The reason is that it makes the essay easier to read. It's less work to read writing that flows well. How does that help the writer? Because the writer is the first reader. When I'm working on an essay, I spend far more time reading than writing. I'll reread some parts 50 or 100 times, replaying the thoughts in them and asking myself, like someone sanding a piece of wood, does anything catch? Does anything feel wrong? And the easier the essay is to read, the easier it is to notice if something catches.
So yes, the two senses of good writing are connected in at least two ways. Trying to make writing sound good makes you fix mistakes unconsciously, and also helps you fix them consciously; it shakes the bin of ideas, and also makes mistakes easier to see. But now that we've dissolved one layer of preposterousness, I can't resist adding another. Does sounding good do more than just help you get the ideas right? Is writing that sounds good inherently more likely to be right? Crazy as it may seem, I think that's true too.
An essay is a cleaned up train of thought, in the same way dialogue is cleaned up conversation, and a train of thought has a natural rhythm. So when an essay sounds good, it's not merely because it has a pleasing rhythm, but because it has its natural one. Which means you can use getting the rhythm right as a heuristic for getting the ideas right. And not just in principle: good writers do both simultaneously as a matter of course. Often I don't even distinguish between the two problems. I just think Ugh, this doesn't sound right; what do I mean to say here?
Ok, many people will be thinking, this seems plausible so far, but what about liars? Is it not notoriously possible for a smooth-tongued liar to write something beautiful that's completely false?

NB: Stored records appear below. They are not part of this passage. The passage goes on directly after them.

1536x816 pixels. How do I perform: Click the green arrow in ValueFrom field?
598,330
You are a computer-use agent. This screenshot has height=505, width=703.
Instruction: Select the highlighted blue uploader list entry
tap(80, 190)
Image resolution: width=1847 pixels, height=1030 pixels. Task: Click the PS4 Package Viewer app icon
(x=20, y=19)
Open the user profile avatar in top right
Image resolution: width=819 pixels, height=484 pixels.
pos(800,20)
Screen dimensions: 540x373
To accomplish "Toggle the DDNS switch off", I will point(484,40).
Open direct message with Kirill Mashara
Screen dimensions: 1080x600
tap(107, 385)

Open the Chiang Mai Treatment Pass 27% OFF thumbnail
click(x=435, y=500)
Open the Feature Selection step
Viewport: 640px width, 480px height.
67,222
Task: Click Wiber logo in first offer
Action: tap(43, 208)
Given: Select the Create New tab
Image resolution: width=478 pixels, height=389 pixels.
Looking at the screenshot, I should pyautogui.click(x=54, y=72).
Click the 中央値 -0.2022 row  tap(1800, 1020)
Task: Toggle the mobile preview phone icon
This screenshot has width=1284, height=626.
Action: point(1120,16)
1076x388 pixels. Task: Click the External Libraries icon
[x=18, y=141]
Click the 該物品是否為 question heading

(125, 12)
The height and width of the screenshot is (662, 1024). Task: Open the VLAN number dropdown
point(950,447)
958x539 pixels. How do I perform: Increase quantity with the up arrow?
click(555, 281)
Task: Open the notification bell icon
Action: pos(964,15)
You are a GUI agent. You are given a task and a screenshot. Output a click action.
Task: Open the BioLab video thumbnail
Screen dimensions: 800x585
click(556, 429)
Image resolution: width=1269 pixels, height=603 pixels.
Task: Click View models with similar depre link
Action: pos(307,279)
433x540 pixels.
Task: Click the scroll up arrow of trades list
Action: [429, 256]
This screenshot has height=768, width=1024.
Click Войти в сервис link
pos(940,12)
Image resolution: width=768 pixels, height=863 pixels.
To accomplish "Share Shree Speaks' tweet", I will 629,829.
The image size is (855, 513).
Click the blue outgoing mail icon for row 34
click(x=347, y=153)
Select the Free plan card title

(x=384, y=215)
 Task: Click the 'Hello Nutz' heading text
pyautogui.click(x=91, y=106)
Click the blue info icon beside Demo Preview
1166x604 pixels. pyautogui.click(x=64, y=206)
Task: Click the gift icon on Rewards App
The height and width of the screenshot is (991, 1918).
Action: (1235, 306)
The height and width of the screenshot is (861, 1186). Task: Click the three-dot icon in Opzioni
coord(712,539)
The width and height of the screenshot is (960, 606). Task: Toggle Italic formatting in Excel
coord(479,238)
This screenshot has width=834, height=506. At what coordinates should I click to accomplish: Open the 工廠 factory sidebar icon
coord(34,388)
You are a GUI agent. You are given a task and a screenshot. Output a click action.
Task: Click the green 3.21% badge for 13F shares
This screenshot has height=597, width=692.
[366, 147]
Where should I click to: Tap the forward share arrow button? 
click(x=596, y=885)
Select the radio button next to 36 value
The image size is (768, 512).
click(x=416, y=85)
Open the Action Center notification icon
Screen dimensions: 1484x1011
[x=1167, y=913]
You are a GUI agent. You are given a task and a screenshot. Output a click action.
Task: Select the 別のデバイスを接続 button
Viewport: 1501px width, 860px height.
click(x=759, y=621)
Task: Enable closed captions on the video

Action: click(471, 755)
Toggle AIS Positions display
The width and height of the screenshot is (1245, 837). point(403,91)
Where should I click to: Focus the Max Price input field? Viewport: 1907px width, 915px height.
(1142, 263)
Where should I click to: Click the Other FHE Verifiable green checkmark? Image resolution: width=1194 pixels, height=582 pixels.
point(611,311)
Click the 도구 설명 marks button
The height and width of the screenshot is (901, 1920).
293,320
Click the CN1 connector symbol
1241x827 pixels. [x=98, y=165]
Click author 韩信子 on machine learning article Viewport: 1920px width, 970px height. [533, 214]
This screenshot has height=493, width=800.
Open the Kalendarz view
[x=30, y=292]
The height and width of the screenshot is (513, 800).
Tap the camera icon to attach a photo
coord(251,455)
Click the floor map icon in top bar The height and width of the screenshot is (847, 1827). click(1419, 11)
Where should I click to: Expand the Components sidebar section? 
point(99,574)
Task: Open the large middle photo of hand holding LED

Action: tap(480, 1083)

So it's not quite right to say that better sounding writing is more likely to be true. Better sounding writing is more likely to be internally consistent. If the writer is honest, internal consistency and truth converge.
Indeed, the two senses of good writing are more like two ends of the same thing. The connection between them is not a rigid one; the goodness of good writing is not a rod but a rope, with multiple overlapping connections running through it. But it's hard to move one end without moving the other. It's hard to be right without sounding right.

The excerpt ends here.